How a Hong Kong domestic helper is training to climb Mount Kilimanjaro for charity
Intrepid hiker Liza Avelino, 46, will scale the Tanzanian mountain in a latest test of her fitness and spirit
A Filipino domestic helper in Hong Kong is hoping to scale the dizzying heights of Mount Kilimanjaro to raise HK$150,000 for a local charity.
Fitness fanatic Liza Avelino, 46, who has worked in the city for more than 20 years, will leave Hong Kong on August 1, before embarking on her expedition 5,895 metres up the mountain from August 4 to 12.
Speaking to the Post ahead of her departure, Avelino said she will raise funds for non-profit group HELP for Domestic Workers (Help, Empowerment and Legal Protection) and also motivate other domestic helpers to achieve their life goals.
“It is not easy; it is not an ordinary dream,” she said. “I am confident that I can do it. I think the height is okay, but I will just try to do it slowly. I am excited because I have never been to Africa.”
Avelino, originally from Davao City in southern Philippines, is an avid hiker who has climbed more than 10 major mountains across Asia – in the Philippines, Japan and South Korea.
She has also taken part in the 100km Hong Kong Oxfam Trailwalker in 2010 and 2011, finishing in under 35 hours each time.
In April 2015, she fell 600 metres short of a target to scale the 6,198-metre Island Peak in Nepal, a Himalayan mountain neighbouring Everest, after suffering from the extremely cold temperatures. Then on April 25, as Avelino and her team were due to leave Nepal, the country was hit by a huge earthquake which killed more than 9,000 people and injured about 22,000 others.
Despite the harrowing experience, which Avelino said, taught her to “appreciate life”, her hike still successfully raised more than HK$15,000 for Hong Kong non-governmental organisation Enrich.
But after a second trip to the Everest base camp in 2016, she said she felt inspired to attempt a different mountain this year, and was recommended to try Kilimanjaro by one of her guides from Nepal.
She said most people she met in Hong Kong and abroad continue to be surprised by her incredible fitness and adventurous spirit, particularly given the demanding nature of her job.
“There are a lot of people who are quite surprised by what I do,” she said. “They say: ‘Are you really a domestic worker?’ They are surprised I can afford to travel to do these trips.”
But as well as dedicating hours every week to training, Avelino said she has to save about half of her salary each month in order to pay for sports gear and her annual hiking adventures.
“I will do overtime if necessary,” she said. “You have to make hiking a priority and say no to other things.
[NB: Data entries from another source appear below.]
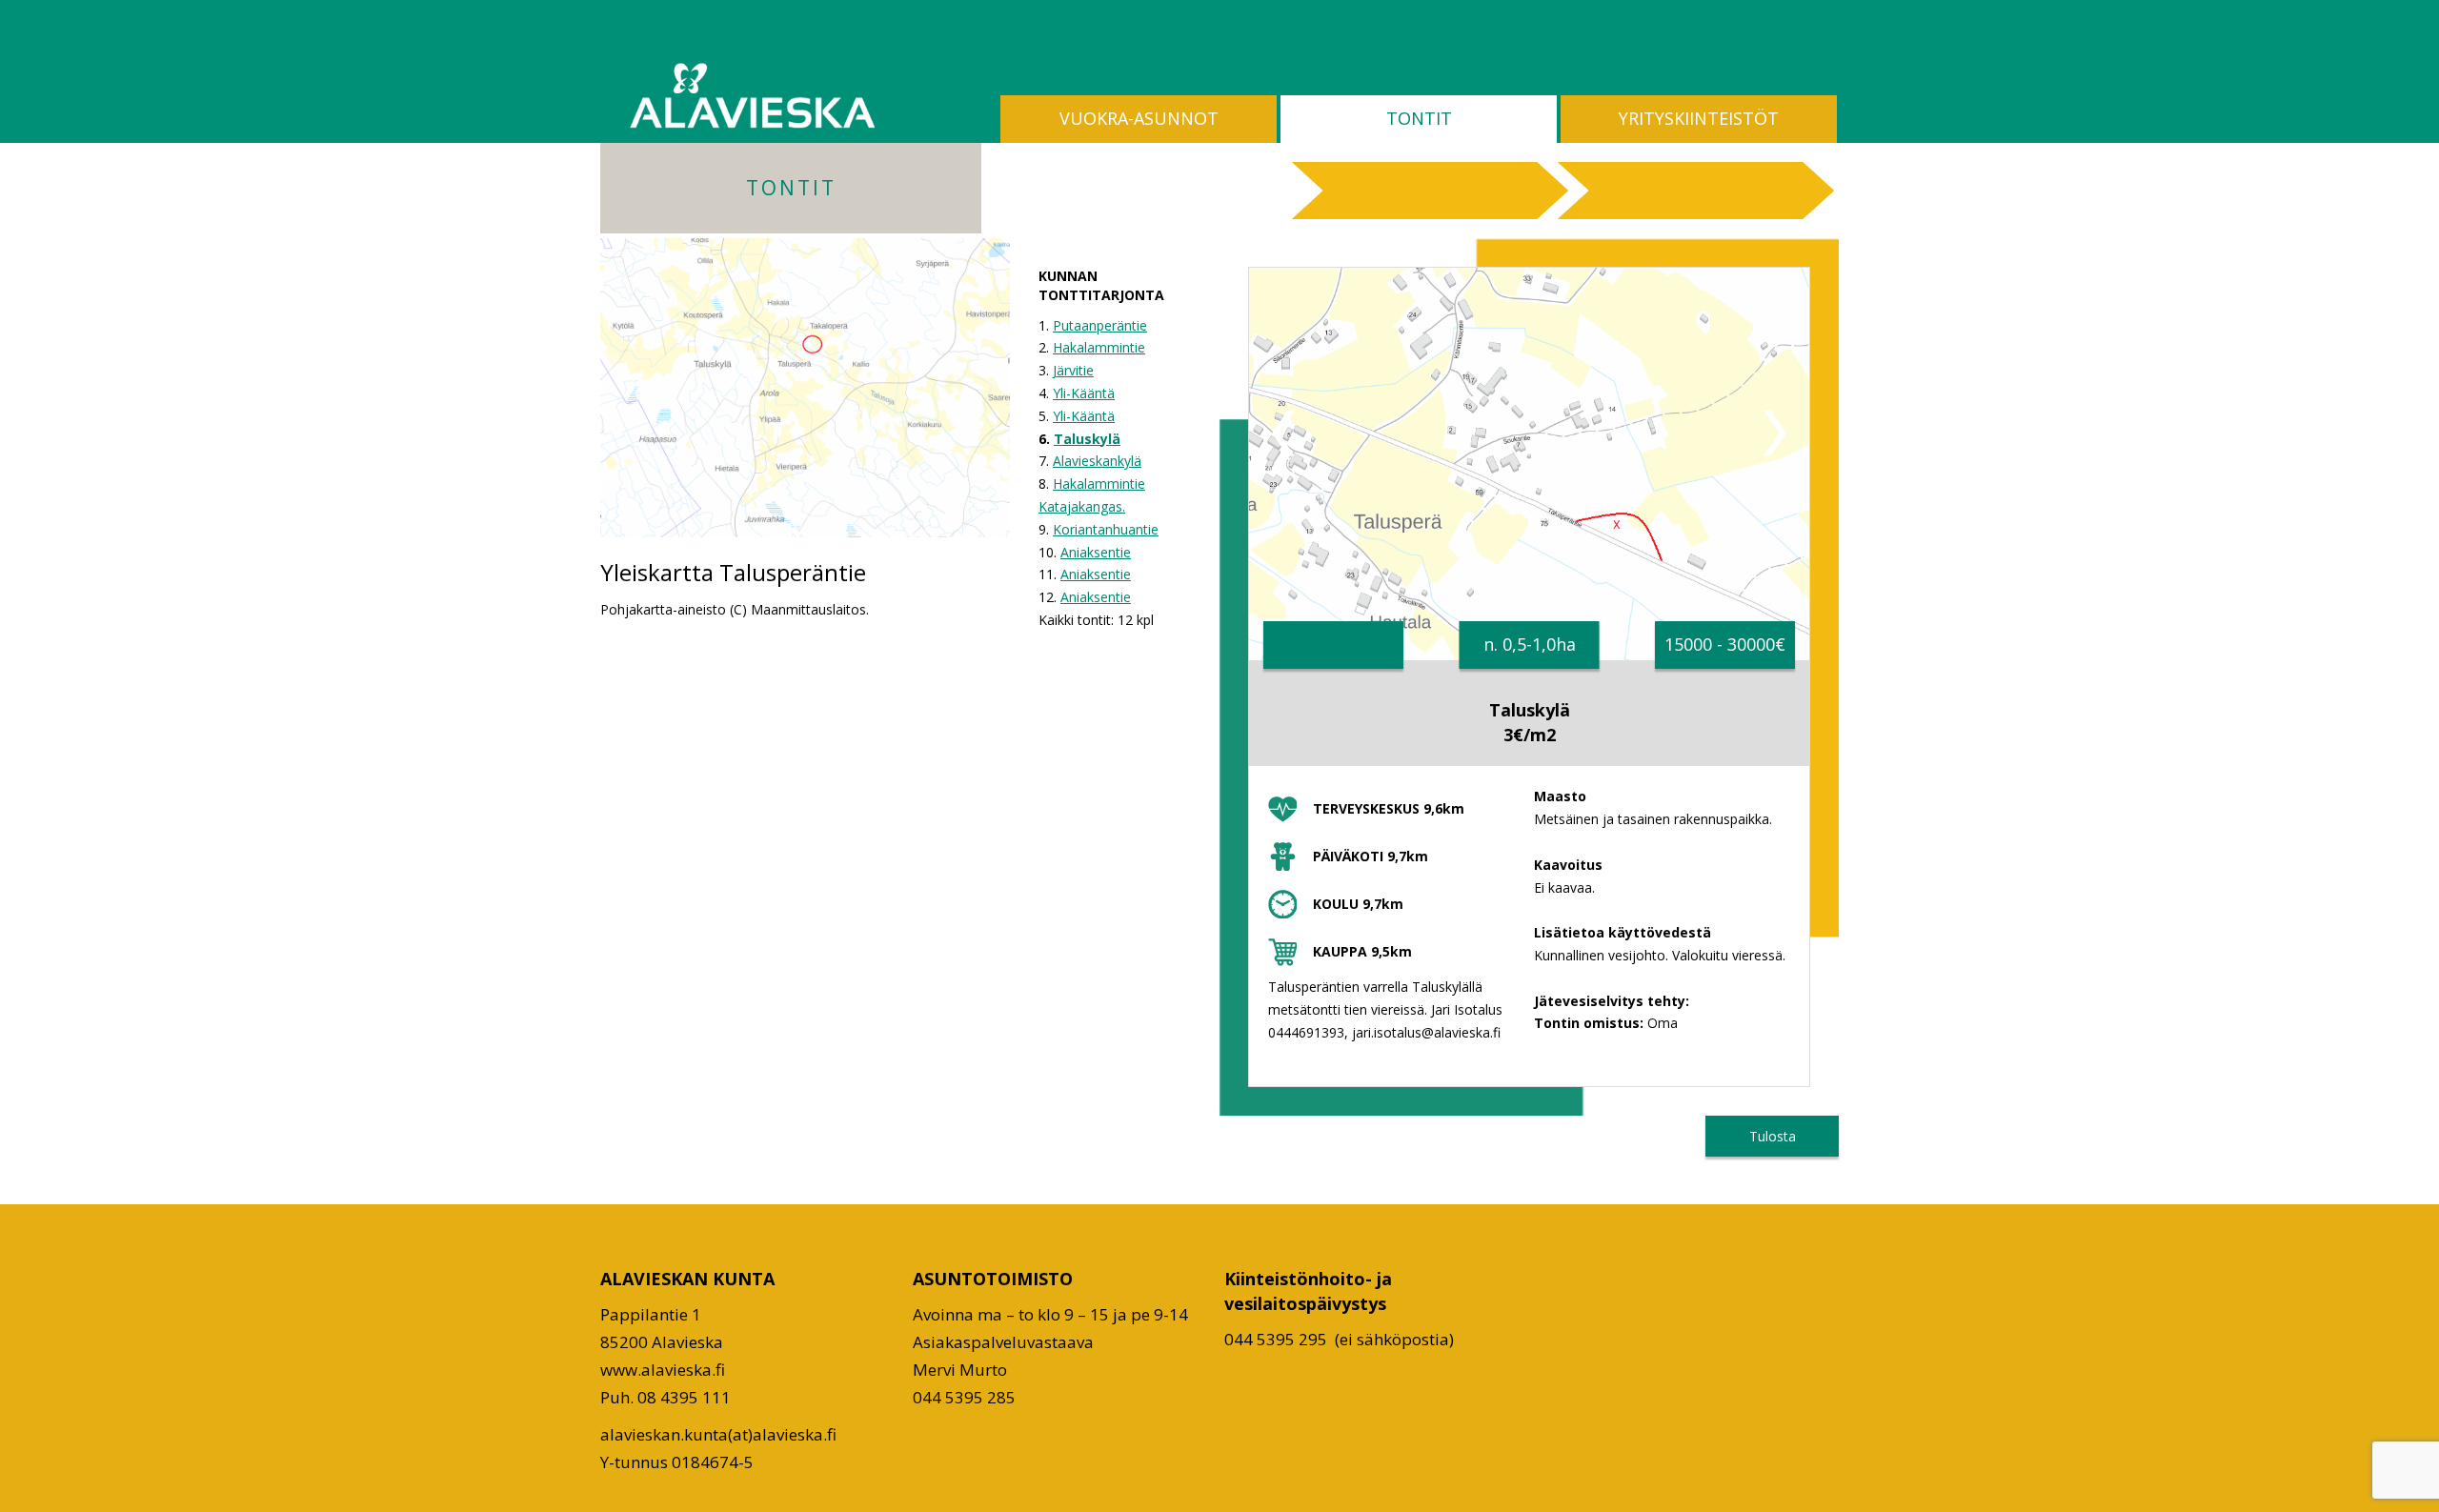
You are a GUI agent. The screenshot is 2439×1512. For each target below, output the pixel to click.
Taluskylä (1087, 439)
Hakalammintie (1099, 347)
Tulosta (1772, 1136)
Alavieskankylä (1097, 461)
But I tell myself that this is my time to do something for myself.”
Avelino became estranged from the father of her children shortly after leaving the Philippines in 1996, when her children were aged four. She has not returned to her home town since but has sent money regularly to her family.
She first took up hiking in 2004 after reading Patricia Lim’s Discovering Hong Kong’s Cultural Heritage at Central Library and was inspired to explore the city’s guided walks. She subsequently joined hiking group Hong Kong Trampers in 2006 and became a hike leader.
When she is not working for her employers, British psychologists Phil Smith and Julia Aufenast in Discovery Bay, Lantau, she trains hard by carrying a 15kg backpack on five-hour hikes on some of Hong Kong’s trails.
She also walks up and down the steps in her 21-storey residential building every other day, and does 45 minutes of bodyweight workouts three times a week.
She said her employers were very understanding towards her training schedule, and have even allowed her to carry their children on hikes as part of her strength training.
“My boss said that I might as well do this trip now, while I can,” she said. “I am lucky that Hong Kong has lots of trails with loads of stairs. I really enjoy hiking on Lantau, or over The Twins from Central to Stanley, even though it is tough on your legs.”
Avelino was recently featured in local film The Helper Documentary by British director Joanna Bowers, which chronicled diverse stories from Hong Kong’s domestic helper community.
Despite her success and degree of fame within the local community, she remains humble about her achievements and her power to inspire other domestic workers.
“I am happy that others feel motivated to go out and hike,” she said. “It is much more common now to see them going out on the trails. It feels good to know that people are inspired to do that, and are not just sitting out in public squares in their spare time.”